Posted by Sonya Harris on July 2,2008 | 01:56PM
This is a comment on iron. Norway and Sweden have an exceptionally high grade iron ore called magnetite which has a low amount of impurities. The more common ore found in the U.S. and other parts of the world is called hematite. Steel is basically a clean iron with controlled carbon. The repetitive heating and hammering which was used to make swords does somewhat clean the iron, however, given similar processes steel made from magnetite will naturally have less impurities or inclusions and thus be stronger. Today, with oxygen and vacuum degassing processes it is possible to make clean steel from even marginal ores.
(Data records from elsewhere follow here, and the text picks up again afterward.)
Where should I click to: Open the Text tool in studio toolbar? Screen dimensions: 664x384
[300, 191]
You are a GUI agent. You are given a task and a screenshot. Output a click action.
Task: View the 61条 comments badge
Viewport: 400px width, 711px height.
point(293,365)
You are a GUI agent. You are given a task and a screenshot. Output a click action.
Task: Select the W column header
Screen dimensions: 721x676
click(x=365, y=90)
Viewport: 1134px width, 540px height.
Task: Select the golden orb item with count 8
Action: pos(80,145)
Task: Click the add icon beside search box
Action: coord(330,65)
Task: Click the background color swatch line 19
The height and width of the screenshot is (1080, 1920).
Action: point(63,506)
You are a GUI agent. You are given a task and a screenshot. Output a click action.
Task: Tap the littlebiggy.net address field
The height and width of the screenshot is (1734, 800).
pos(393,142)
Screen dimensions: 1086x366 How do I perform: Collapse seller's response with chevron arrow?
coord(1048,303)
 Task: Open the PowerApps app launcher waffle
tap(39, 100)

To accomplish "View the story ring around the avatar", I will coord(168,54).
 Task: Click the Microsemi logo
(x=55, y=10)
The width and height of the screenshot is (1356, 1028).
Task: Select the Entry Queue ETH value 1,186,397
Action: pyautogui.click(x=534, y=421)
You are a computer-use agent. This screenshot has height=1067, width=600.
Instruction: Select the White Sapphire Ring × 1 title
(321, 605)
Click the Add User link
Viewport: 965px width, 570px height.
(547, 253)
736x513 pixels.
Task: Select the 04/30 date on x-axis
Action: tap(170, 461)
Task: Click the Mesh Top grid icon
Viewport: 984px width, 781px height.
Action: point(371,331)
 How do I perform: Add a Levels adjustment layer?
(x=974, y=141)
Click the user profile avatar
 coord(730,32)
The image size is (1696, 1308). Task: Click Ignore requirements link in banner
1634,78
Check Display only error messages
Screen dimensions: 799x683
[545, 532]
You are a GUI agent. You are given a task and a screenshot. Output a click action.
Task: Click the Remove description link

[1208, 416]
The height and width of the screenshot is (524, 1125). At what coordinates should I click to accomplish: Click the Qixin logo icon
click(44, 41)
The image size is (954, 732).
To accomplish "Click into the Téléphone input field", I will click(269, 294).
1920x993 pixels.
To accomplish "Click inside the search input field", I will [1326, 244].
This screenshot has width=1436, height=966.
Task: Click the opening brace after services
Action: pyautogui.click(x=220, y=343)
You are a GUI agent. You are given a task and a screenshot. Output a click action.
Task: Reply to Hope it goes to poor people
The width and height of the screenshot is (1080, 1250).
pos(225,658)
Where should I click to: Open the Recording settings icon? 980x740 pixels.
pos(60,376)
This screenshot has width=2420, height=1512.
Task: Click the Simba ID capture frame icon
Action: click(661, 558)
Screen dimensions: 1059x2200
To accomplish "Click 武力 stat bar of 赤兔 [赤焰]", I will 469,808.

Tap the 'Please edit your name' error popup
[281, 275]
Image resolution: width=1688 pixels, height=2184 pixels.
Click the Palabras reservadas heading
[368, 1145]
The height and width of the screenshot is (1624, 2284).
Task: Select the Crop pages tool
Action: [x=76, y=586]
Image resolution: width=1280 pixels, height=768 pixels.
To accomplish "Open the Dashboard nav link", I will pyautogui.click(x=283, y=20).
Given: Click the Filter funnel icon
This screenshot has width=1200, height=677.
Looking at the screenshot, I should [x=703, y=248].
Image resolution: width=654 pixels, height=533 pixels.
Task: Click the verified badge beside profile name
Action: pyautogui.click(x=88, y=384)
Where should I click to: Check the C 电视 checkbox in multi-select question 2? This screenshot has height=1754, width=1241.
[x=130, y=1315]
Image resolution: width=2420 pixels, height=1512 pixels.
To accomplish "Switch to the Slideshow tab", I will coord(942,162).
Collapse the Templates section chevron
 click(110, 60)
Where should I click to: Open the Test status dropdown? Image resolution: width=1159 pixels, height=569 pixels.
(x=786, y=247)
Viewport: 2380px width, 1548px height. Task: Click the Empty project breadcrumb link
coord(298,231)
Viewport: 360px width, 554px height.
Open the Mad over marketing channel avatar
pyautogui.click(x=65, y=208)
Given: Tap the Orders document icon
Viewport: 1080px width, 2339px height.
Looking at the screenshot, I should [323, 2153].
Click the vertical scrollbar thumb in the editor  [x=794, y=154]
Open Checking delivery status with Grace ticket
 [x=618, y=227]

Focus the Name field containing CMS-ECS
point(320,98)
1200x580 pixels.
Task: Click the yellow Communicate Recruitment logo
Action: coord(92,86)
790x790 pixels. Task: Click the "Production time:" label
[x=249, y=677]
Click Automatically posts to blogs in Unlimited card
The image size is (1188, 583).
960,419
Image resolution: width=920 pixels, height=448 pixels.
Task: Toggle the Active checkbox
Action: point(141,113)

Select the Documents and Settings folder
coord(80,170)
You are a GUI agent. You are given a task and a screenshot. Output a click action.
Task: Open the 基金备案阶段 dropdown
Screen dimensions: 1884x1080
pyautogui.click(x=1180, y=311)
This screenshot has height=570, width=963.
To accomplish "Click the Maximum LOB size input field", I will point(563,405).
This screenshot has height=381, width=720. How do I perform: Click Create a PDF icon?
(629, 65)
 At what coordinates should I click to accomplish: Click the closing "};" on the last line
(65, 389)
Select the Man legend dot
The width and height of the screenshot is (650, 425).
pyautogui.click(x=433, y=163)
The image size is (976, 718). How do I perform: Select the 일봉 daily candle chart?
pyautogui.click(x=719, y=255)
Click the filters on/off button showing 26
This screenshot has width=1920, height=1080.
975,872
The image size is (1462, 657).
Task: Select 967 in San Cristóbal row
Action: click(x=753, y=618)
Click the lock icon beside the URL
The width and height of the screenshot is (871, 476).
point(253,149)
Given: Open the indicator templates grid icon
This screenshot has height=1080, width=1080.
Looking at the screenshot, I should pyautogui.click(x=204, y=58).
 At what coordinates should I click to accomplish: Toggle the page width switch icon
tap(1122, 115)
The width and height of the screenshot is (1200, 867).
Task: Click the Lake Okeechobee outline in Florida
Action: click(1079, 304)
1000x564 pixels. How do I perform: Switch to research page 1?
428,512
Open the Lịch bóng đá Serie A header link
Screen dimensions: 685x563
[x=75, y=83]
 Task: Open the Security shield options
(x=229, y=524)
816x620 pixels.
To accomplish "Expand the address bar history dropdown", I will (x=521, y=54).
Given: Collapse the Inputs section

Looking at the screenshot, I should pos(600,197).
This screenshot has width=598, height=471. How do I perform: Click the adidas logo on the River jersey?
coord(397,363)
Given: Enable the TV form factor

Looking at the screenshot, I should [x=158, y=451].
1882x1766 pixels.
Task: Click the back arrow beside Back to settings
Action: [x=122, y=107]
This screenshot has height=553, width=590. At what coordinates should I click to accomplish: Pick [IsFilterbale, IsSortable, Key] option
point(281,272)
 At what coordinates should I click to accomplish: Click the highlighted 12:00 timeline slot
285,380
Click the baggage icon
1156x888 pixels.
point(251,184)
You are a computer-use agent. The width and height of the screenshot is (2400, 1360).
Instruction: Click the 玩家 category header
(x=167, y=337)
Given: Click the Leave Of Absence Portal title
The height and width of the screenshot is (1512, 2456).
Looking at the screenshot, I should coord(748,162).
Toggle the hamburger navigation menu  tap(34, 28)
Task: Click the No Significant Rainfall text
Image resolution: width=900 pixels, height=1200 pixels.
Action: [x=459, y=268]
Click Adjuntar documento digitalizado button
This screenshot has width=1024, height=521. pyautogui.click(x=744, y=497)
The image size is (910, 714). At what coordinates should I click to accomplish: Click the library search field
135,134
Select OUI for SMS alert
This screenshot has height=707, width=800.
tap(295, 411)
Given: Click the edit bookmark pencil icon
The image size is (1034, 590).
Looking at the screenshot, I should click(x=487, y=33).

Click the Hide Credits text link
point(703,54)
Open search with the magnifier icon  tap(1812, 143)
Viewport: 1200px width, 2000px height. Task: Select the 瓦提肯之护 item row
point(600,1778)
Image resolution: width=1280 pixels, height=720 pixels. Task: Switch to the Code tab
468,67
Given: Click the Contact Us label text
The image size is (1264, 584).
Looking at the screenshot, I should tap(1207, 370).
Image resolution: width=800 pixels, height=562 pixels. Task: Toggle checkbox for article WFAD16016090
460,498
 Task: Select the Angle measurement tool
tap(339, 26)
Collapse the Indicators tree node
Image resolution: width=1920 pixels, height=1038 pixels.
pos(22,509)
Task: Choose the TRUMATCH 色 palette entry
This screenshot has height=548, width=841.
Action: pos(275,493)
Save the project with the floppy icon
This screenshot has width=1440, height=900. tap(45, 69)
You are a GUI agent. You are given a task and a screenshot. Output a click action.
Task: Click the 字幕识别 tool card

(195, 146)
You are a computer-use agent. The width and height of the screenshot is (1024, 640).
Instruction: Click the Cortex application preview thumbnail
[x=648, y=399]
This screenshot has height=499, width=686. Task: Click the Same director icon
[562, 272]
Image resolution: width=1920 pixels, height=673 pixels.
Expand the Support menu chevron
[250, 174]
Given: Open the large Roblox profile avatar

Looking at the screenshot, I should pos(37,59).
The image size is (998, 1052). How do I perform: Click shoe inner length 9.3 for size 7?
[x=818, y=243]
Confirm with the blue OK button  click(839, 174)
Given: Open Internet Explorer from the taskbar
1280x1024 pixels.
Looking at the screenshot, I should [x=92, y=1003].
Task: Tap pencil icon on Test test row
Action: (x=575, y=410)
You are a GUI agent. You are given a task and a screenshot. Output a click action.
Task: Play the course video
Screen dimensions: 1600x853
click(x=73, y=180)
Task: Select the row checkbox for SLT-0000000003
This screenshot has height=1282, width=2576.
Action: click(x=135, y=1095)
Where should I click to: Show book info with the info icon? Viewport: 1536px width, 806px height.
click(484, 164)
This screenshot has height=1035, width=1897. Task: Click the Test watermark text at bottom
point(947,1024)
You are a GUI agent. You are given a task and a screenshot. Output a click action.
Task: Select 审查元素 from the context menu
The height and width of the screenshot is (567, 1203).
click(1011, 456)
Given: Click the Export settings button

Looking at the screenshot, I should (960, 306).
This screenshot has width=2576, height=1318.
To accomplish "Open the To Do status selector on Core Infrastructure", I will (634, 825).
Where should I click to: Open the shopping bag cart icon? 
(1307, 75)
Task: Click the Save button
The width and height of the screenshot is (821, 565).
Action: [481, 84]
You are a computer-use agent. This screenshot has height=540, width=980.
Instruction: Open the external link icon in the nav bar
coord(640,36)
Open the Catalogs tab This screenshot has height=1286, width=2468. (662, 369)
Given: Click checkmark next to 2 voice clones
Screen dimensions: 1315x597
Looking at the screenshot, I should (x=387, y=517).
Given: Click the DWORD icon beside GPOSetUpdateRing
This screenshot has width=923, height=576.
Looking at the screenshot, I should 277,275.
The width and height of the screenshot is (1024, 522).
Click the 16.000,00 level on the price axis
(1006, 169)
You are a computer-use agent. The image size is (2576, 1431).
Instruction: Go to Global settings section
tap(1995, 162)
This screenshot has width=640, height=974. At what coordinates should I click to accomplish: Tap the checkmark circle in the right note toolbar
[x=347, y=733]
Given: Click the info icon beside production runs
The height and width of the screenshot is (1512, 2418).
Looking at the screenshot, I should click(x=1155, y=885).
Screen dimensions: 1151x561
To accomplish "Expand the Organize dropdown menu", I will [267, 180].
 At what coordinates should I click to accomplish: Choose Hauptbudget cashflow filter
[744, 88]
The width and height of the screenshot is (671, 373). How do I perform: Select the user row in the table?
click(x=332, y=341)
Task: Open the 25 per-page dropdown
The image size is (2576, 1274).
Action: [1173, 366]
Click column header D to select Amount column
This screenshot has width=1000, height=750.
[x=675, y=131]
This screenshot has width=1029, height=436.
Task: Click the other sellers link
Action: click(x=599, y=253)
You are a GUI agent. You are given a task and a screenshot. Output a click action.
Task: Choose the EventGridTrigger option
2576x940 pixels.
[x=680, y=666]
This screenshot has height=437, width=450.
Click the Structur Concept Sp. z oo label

Posted by Byron A.Nilsson on July 3,2008 | 06:33PM
I believe that far too little notice has been made of their many settlements and the contributions they made to the local culture. To me this shows another facet of their natures, for they did not simply pillage and plunder, though they were clearly very skillful at it, and were also fabulous seafarers. I wonder what prompted these settlements? Were they initially merely stopping places, perhaps to rest, repair, reorganize for their next raid, or did they reflect genuine interest in being a part of a new country? I would be interested in knowing more about the women who also braved these rigorous journeys and made their homes in strange, new, maybe hostile places, especially if they initially came ashore during a raid. What must it have been like to be a Viking woman?
Posted by Pat Nelson on July 30,2008 | 10:37AM
Question about the sails. Why are the sails always portrayed as having red and white vertical stripes? I understand that the sails consisted of squares of woven material joined together in a diamond pattern, perhaps each square edged with red-dyed leather for extra strength. This would not have produced red and white vertical stripes.
Posted by Ricky Cooper on August 15,2008 | 04:57PM
Aug 16,2008-question Did the ship leave Ireland as scheduled in June (or since) and did it get back to Denmark safely?